Circus clowns have reportedly fallen foul of a drought order granted to a British utility because of diminishing stocks of water.
Entertainers from Zippo's Circus were told they risked heavy fines if they continued to throw up to 20 buckets of the increasingly precious resource over each other in their slapstick "slosh" shows.
With a hose and pipe ban also in place, the funnymen and women will not be able to squirt each other with water from plastic flowers in their buttonholes either.
The circus is currently pitched in Wallington, south-east England, where the drought order granted to Sutton and East Surrey Water to restrict the "non-essential use" of water comes into force today.
It was granted because a series of dry winters has left reservoirs and underground aquifers in the densely populated, water hungry south-east severely depleted.
"The water board has had a complete sense of humour failure," said Zippo the Clown, Martin Burton.
"I called them up to check the act was okay and they said it broke the rules and threatened me with hefty fines and cutting off our water supply.
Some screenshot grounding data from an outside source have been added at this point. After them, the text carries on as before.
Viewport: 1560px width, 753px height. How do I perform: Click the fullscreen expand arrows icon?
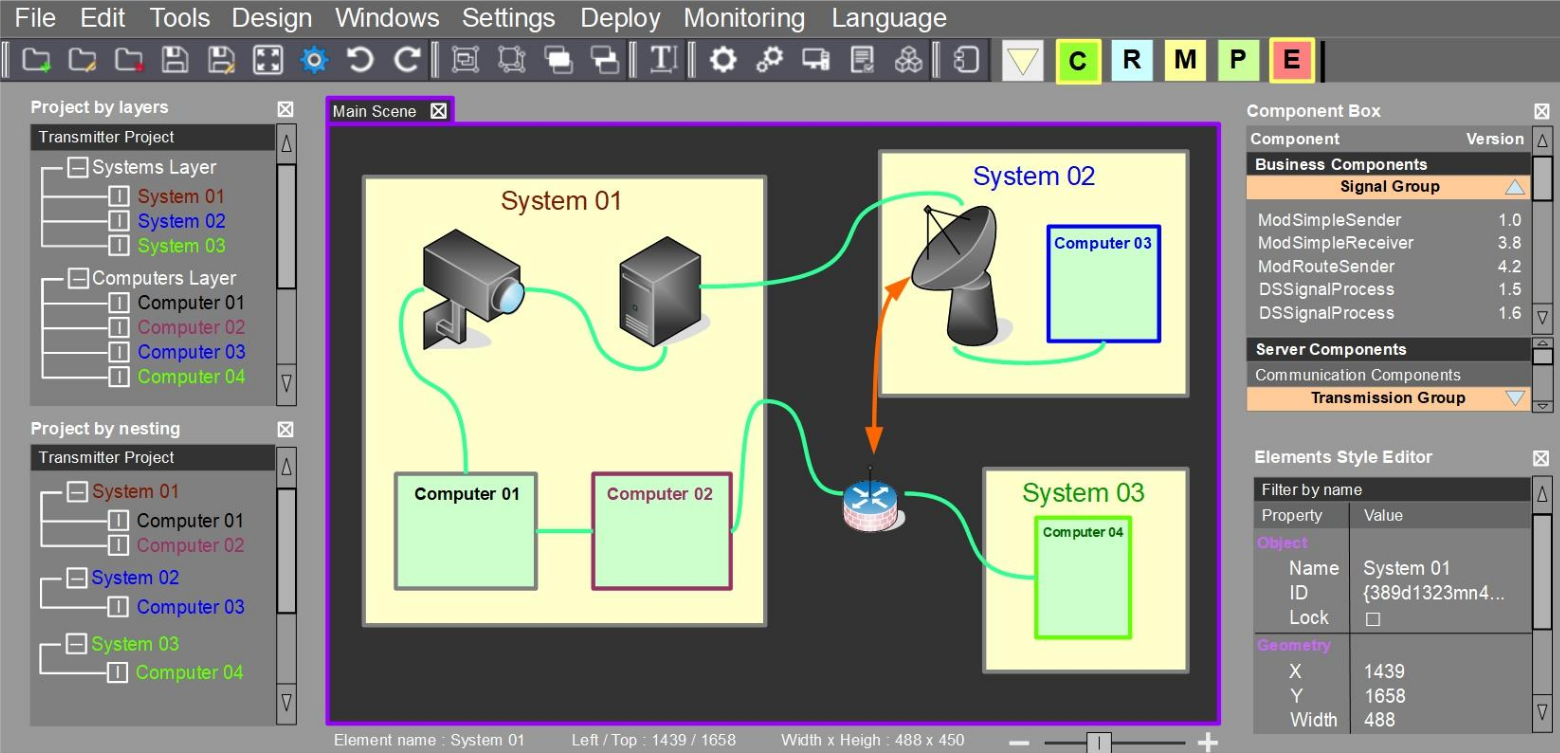click(267, 61)
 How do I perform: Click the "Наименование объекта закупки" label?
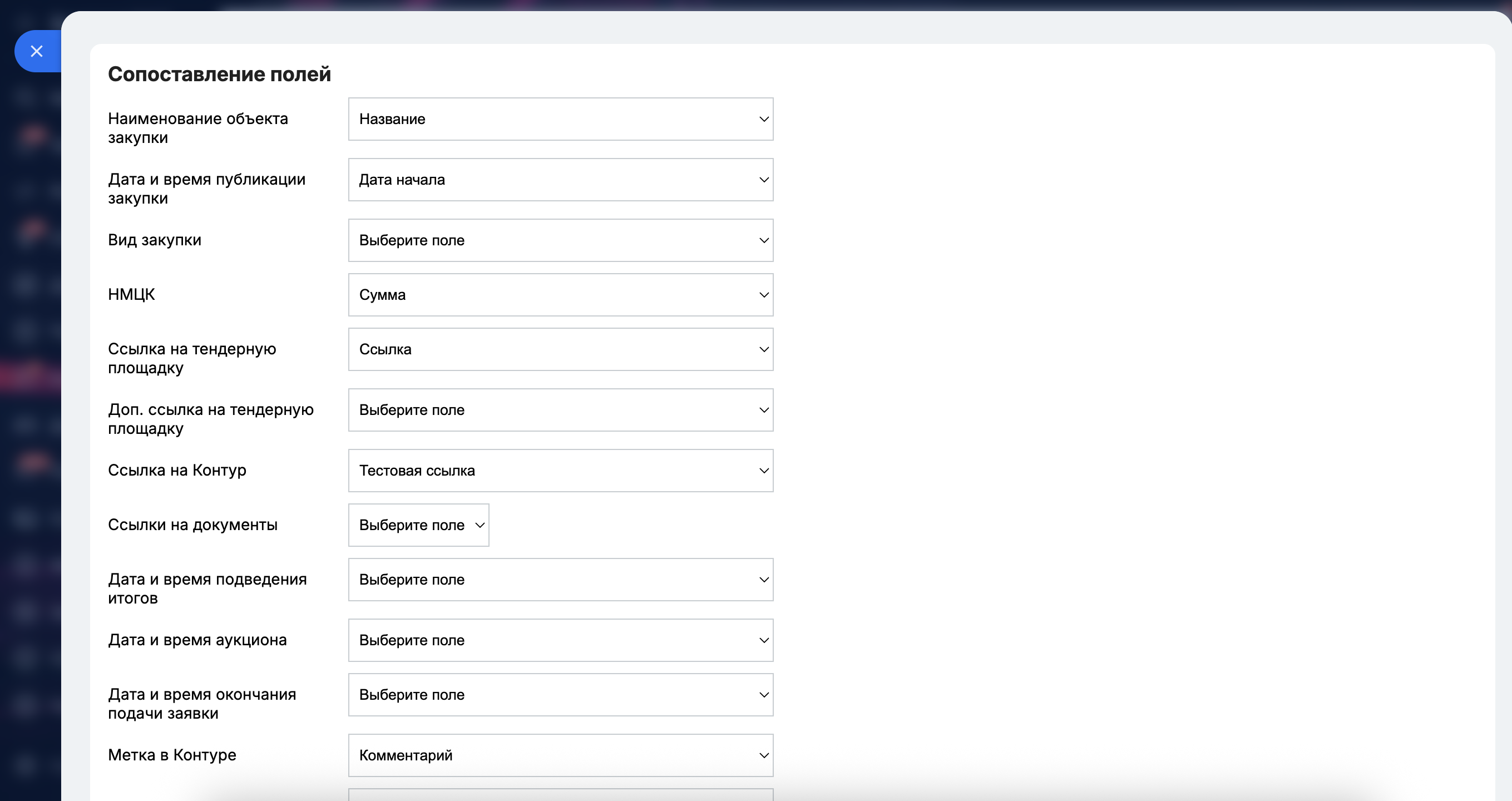[198, 128]
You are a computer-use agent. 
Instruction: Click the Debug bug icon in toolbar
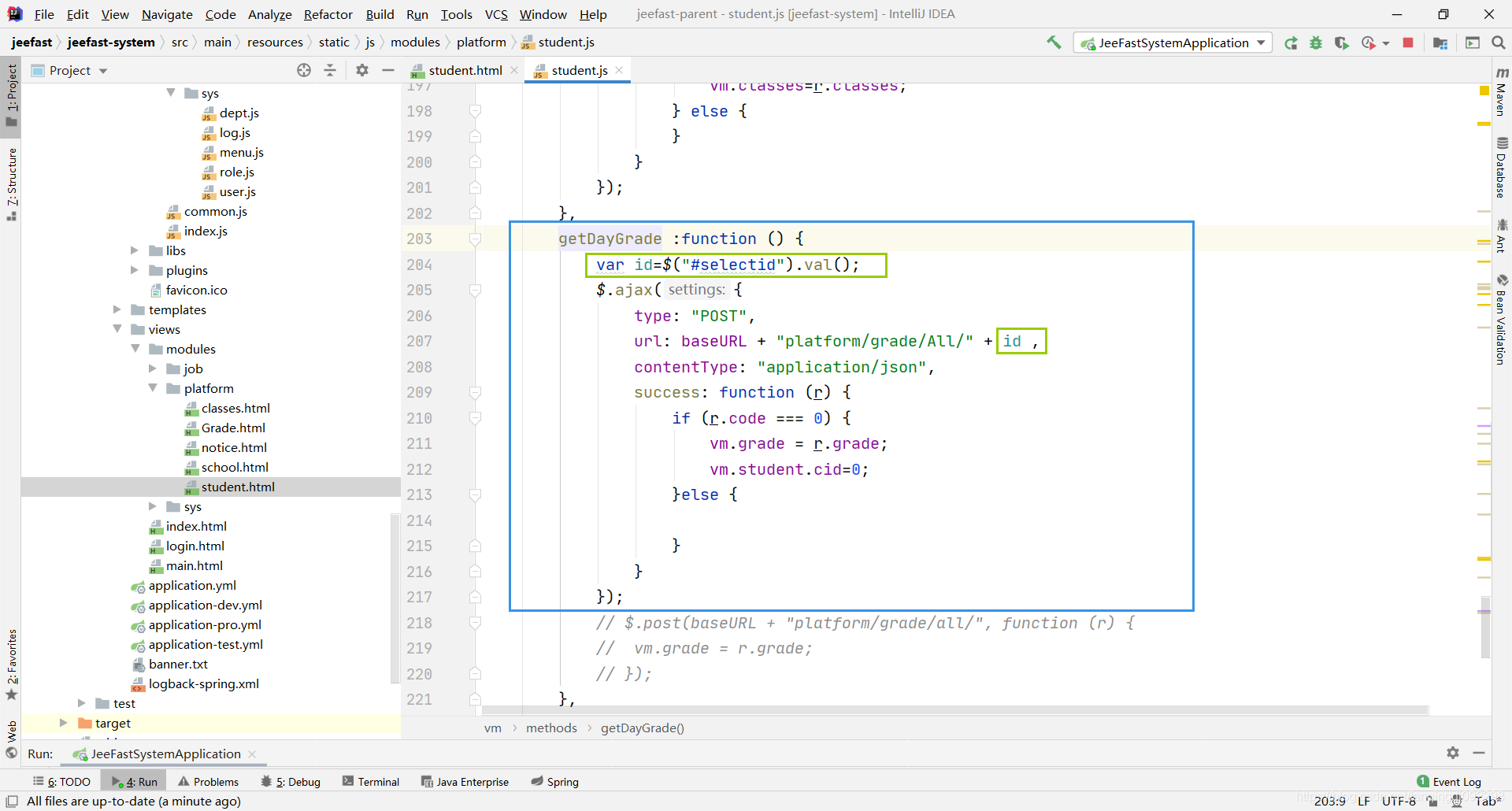pos(1316,43)
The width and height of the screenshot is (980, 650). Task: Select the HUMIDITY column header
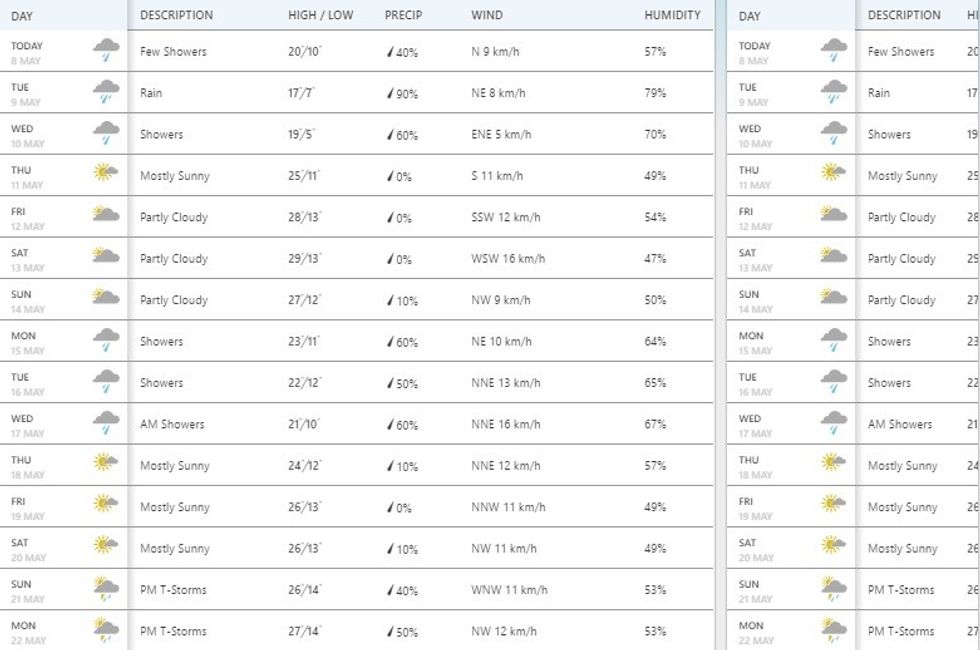(672, 15)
"It is ridiculous and they need to chill out. The great British public don't like getting wet themselves, but absolutely love seeing others getting drenched. And this treat is confined to the circus.
"I could collect rainwater or use mineral water, but the water board are so zealous. I can't be sure they won't just cut off our water without investigating if someone reports it."
Stuart Hislop, from the water company, was quoted by the Daily Telegraph as saying: "No one else is allowed to fill buckets from a hose in their back garden and throw them over each other, so why should the clowns?
"It's a total waste of water."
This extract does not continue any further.